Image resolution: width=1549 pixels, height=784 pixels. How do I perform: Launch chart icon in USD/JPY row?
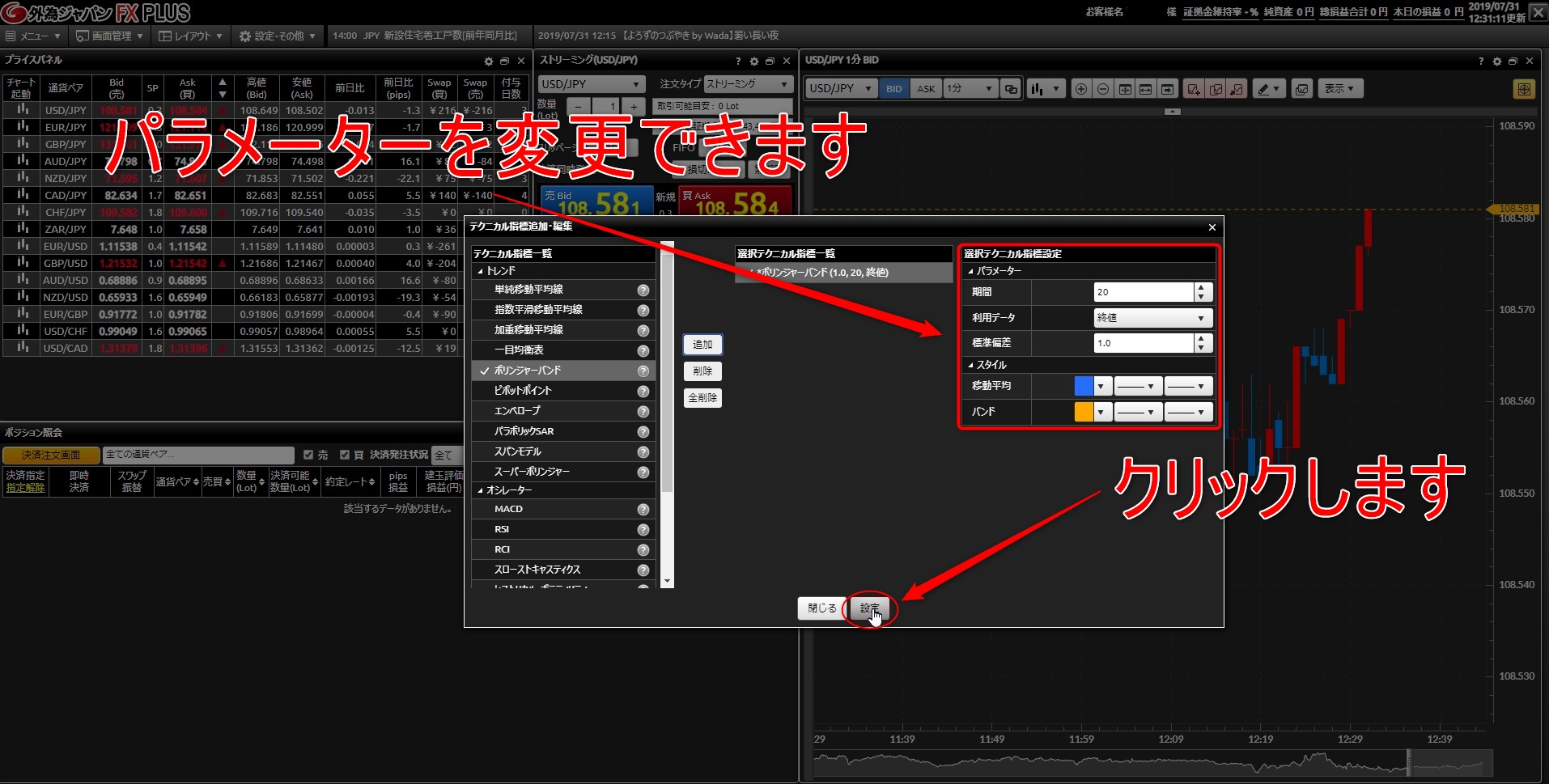coord(23,109)
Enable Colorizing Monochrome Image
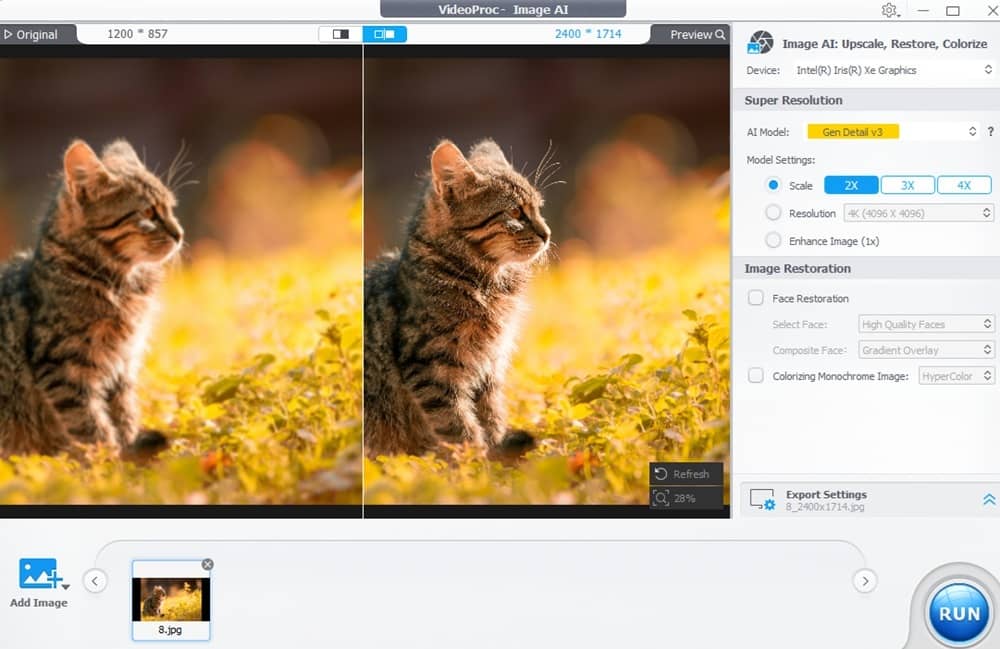 coord(755,375)
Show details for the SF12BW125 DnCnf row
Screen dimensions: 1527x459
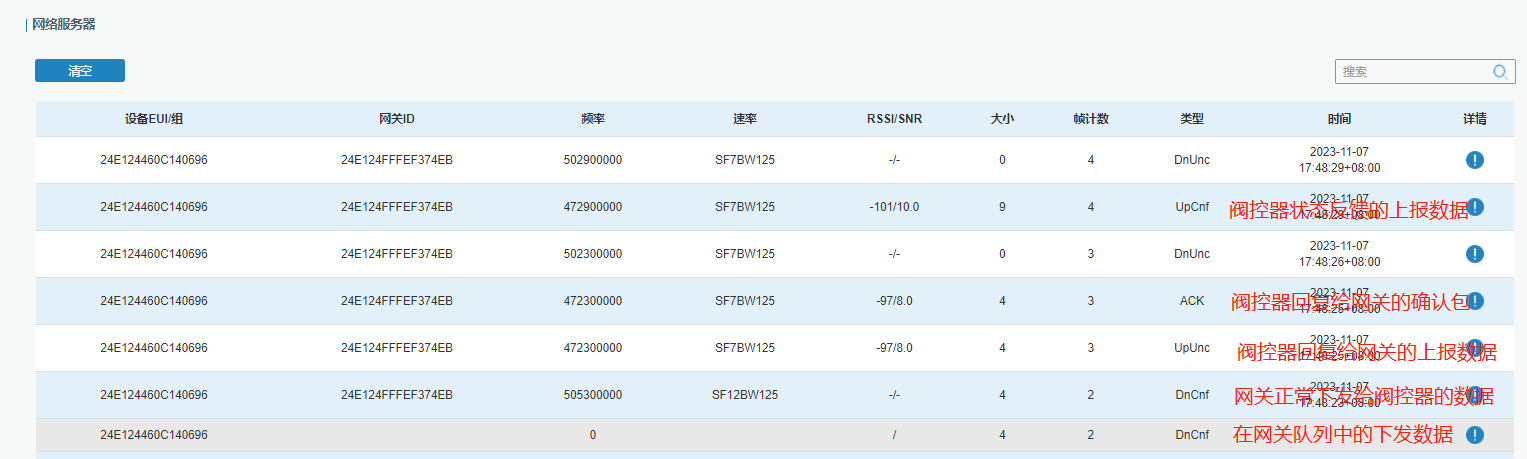tap(1474, 395)
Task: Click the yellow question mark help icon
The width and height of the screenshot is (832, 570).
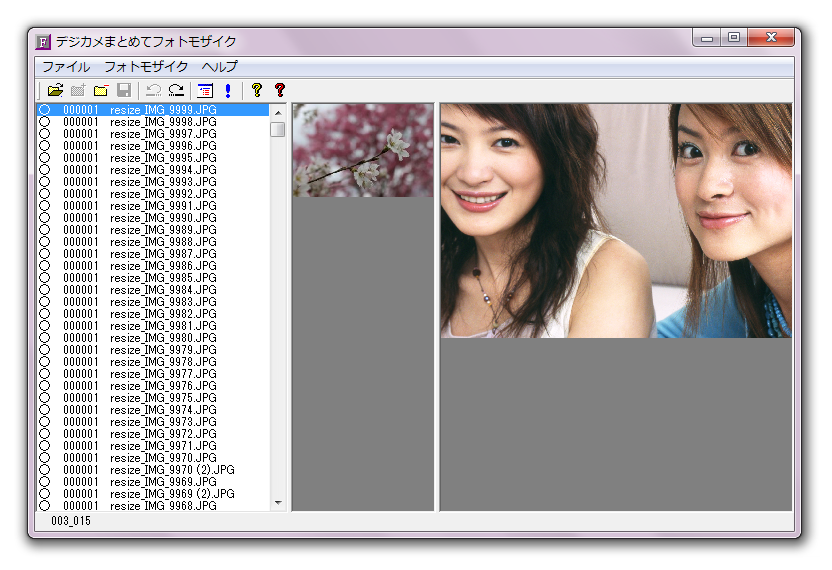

◆ **What is asked**:
Rewrite the lines above as a numbered list, skipping any blank lines. Leave the pictures out.

◆ **Correct answer**:
1. Image resolution: width=1549 pixels, height=784 pixels. How do I perform: Launch chart icon in USD/JPY row?
2. coord(23,109)
3. Enable Colorizing Monochrome Image
4.  coord(755,375)
5. Show details for the SF12BW125 DnCnf row
6. Screen dimensions: 1527x459
7. tap(1474, 395)
8. Task: Click the yellow question mark help icon
9. The width and height of the screenshot is (832, 570).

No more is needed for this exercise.